SOURCE MATERIAL:
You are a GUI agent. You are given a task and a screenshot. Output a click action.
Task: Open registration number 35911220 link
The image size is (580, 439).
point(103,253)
--
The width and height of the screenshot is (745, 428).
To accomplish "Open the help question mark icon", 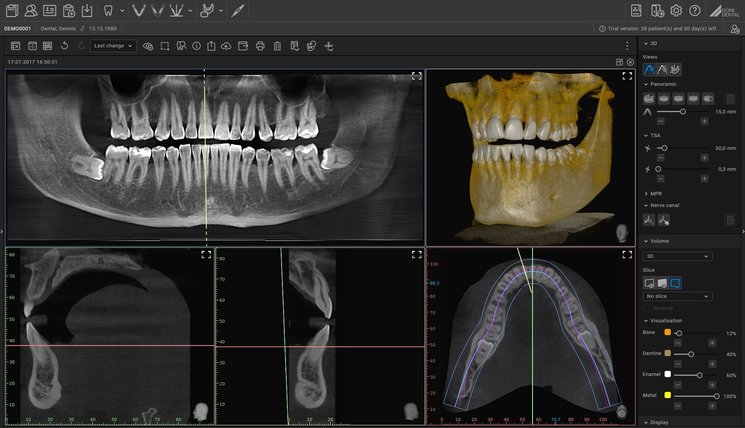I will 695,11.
---
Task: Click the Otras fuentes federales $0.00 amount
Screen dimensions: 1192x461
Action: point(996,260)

WORK INSTRUCTIONS:
Every line of the records above that contains the word "screenshot" should be counted, and only the total given.

SOLVED PROBLEM:
2